═══ ENTRIES SHOWN
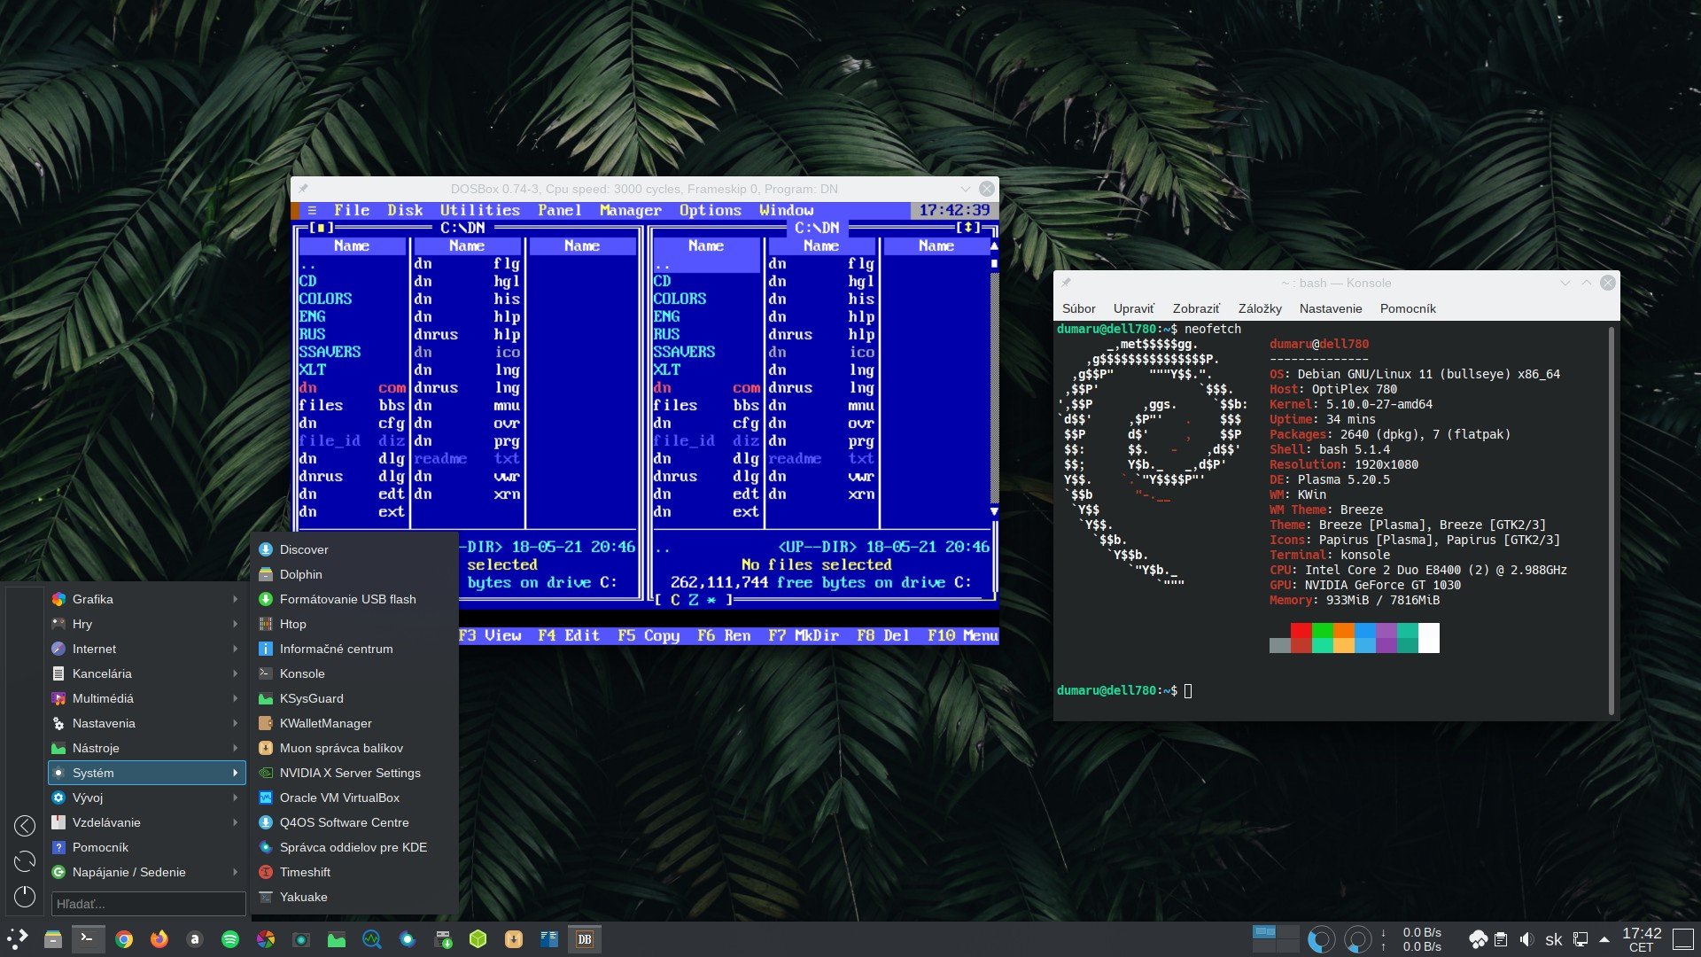Launch Spotify from the taskbar
The image size is (1701, 957).
click(x=230, y=939)
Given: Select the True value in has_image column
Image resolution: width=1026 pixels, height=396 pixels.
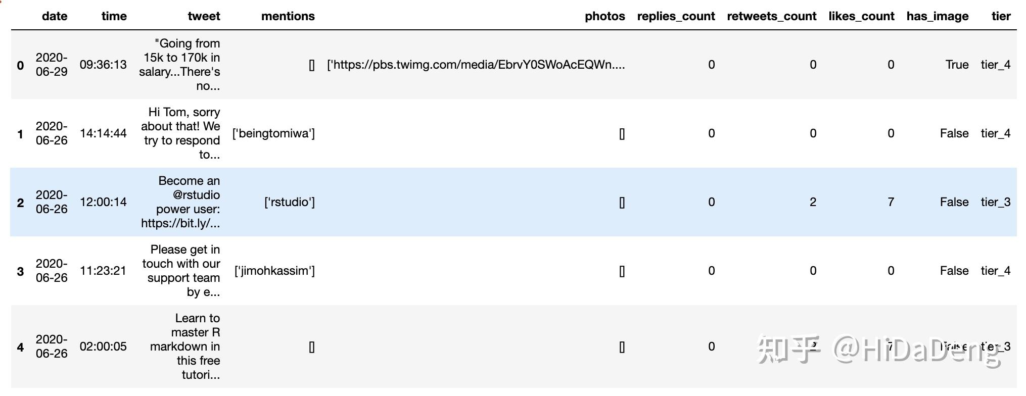Looking at the screenshot, I should tap(957, 65).
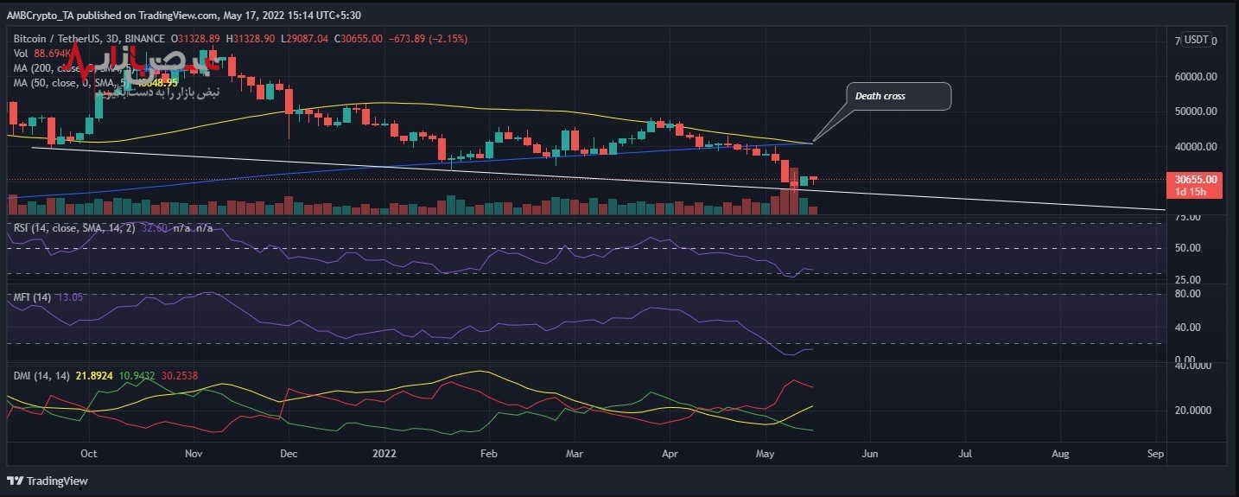1239x497 pixels.
Task: Click the Jun label on time axis
Action: [870, 453]

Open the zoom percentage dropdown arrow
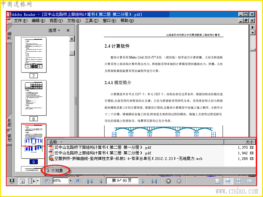pos(70,181)
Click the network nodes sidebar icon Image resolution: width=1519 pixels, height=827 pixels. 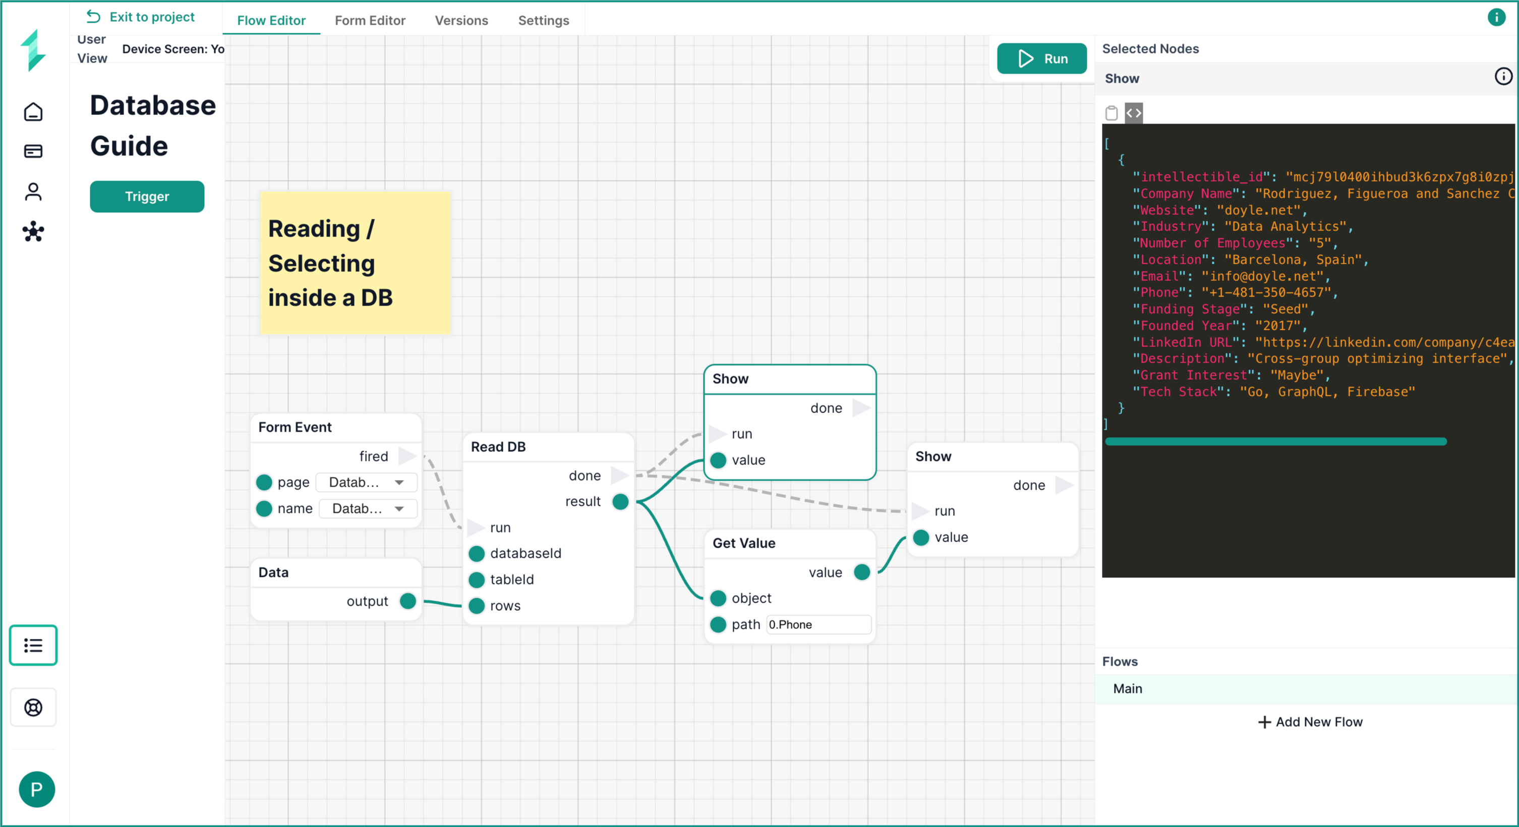click(x=33, y=232)
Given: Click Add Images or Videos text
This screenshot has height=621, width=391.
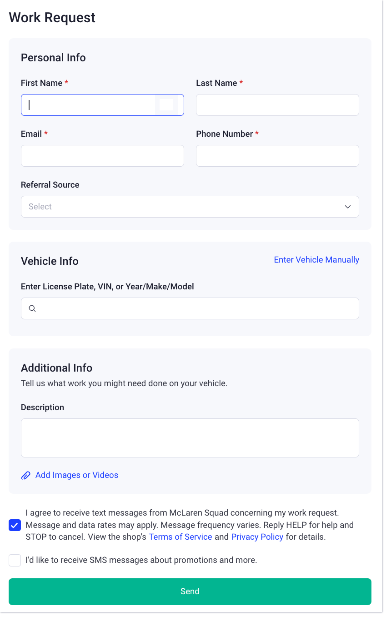Looking at the screenshot, I should 77,475.
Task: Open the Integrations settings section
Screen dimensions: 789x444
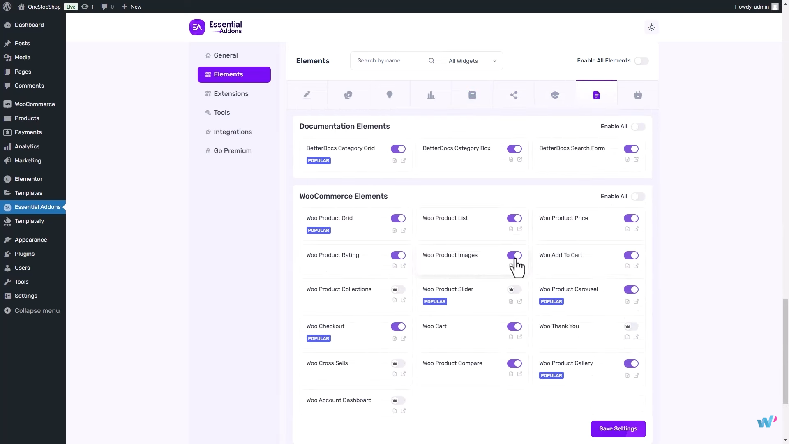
══════
- WHAT TO WORK ON
Edit the material from the line with "Given: Click Add Images or Videos text" through the end, replacing "Integrations" with "Notifications" and changing nothing else. Return only those lines, without the pictures.

- RESPONSE BELOW
Given: Click Add Images or Videos text
This screenshot has height=621, width=391.
Looking at the screenshot, I should 77,475.
Task: Open the Notifications settings section
Screen dimensions: 789x444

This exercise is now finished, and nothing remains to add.